Hello My Beautiful People! Today’s pose, Figure 4, teaches us to pace ourselves. You have to make small goals and build up. That applies even more when it comes to yoga because you can be harder on yourself than anyone. It’s time to give yourself a critical break and look at the other side. Figure 4 is a builder pose, so do not get frustrated and give up easily. It will test your balance, and strength in ways you thought you had under control.

Step By Step Figure 4 Pose:

  1. Starting in chair pose, shift your weight into your right foot as you lift your left knee off the ground.
  2. Cross your left ankle over your right thigh, slightly above your knee but avoid placing it directly on your knee cap.
  3. Bring your hands to your chest over your heart into prayer pose. Be mindful here, keep your back straight and your core engaged as you hinge your hips slightly. Stay here for 3-6 breathes and work your way up to holding for 1 minute.
  4. To release this pose, place your left foot on the mat, stand up and release your arms down by your sides.

A Matr3Moni Reminder:

“NO MATTER WHAT, it’s your body and your choice.”

Please be careful while practicing; If you have prior injuries be extremely mindful of every movement and how it affects your body. By now you know your body and the difference between your pain and your stretch, so again, be careful.

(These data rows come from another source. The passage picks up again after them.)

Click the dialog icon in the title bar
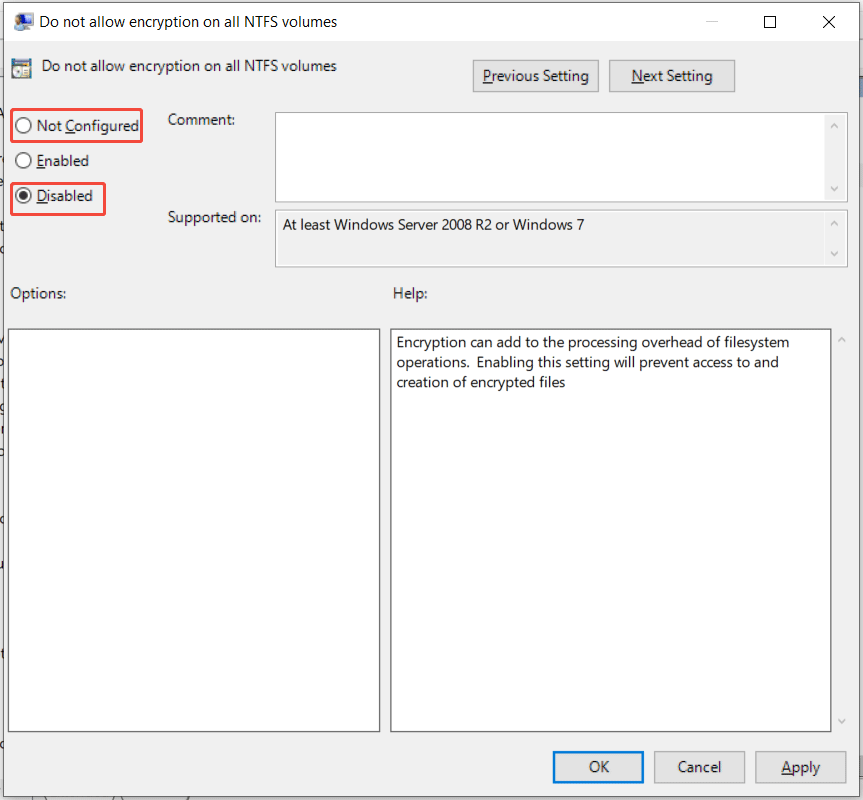 (22, 21)
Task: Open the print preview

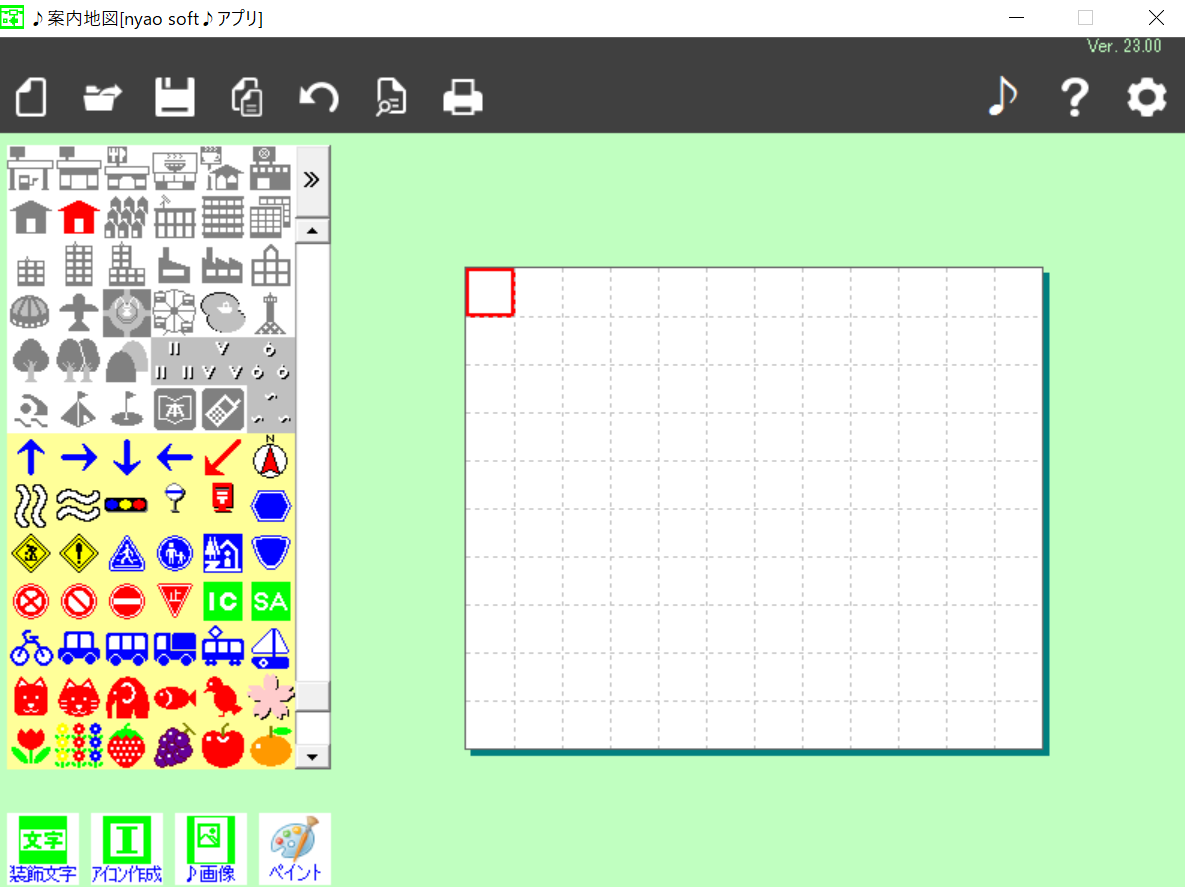Action: tap(391, 97)
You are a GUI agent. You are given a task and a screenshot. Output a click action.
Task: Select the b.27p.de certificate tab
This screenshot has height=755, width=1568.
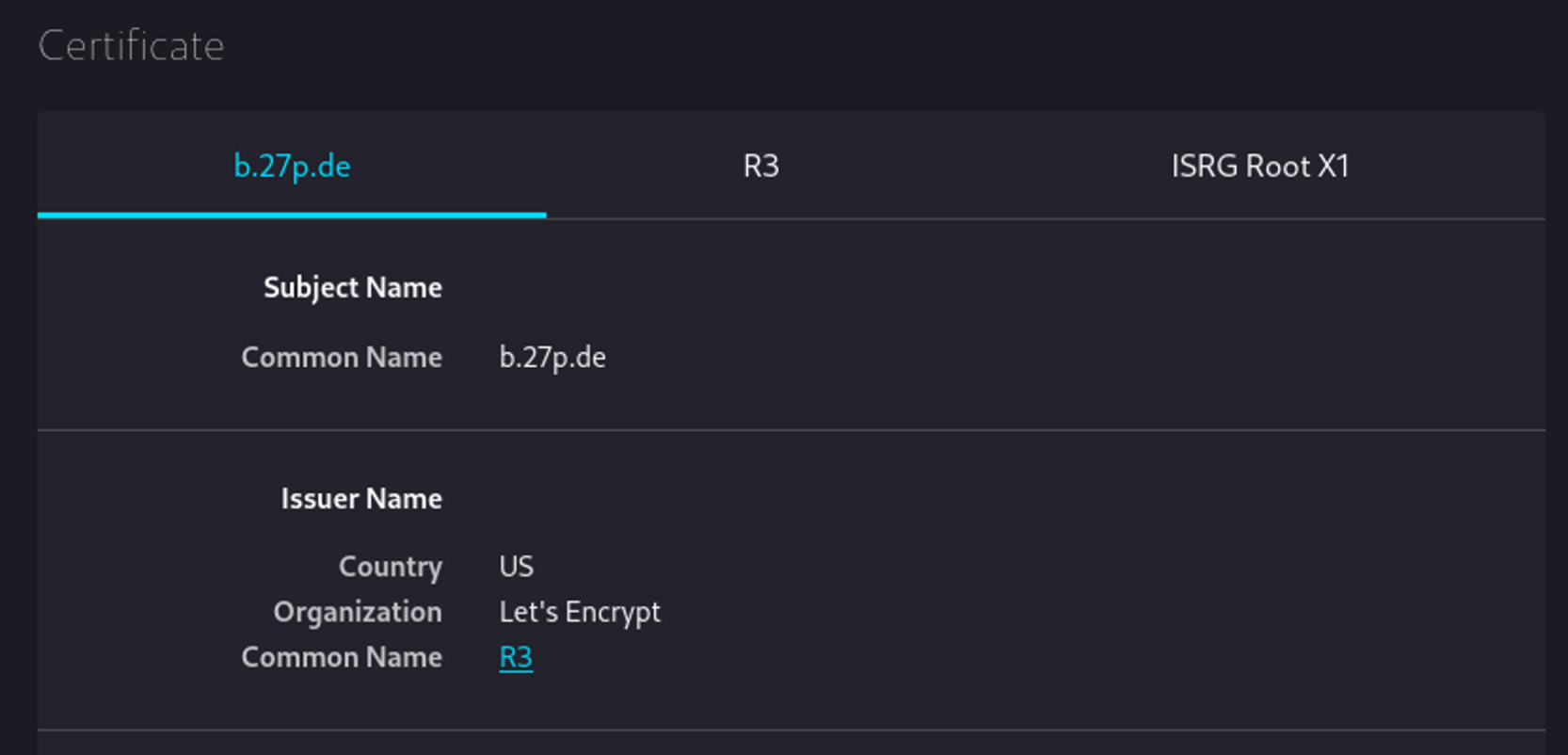click(292, 167)
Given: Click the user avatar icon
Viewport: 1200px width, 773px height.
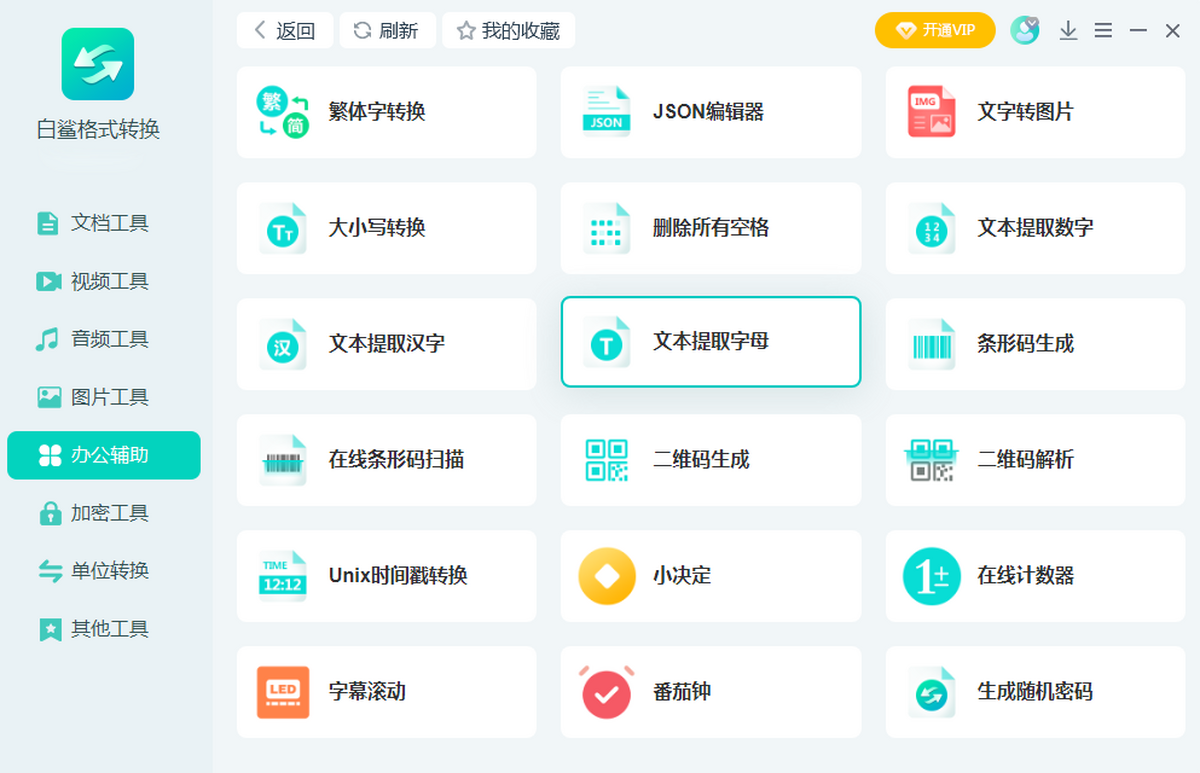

Along with being mindful while practicing, you also have to be mindful of what is going on in the inside of your body and mental/spiritual realms. You can work your body in such a positive way and still counter the positive vibes by not having healthy habits and/or awareness. Do not fight against yourself, find ways to incorporate wellness habits into your daily activities. Start trying new activities that engage all of your core muscles, and then some that you didn’t know you weren’t working already.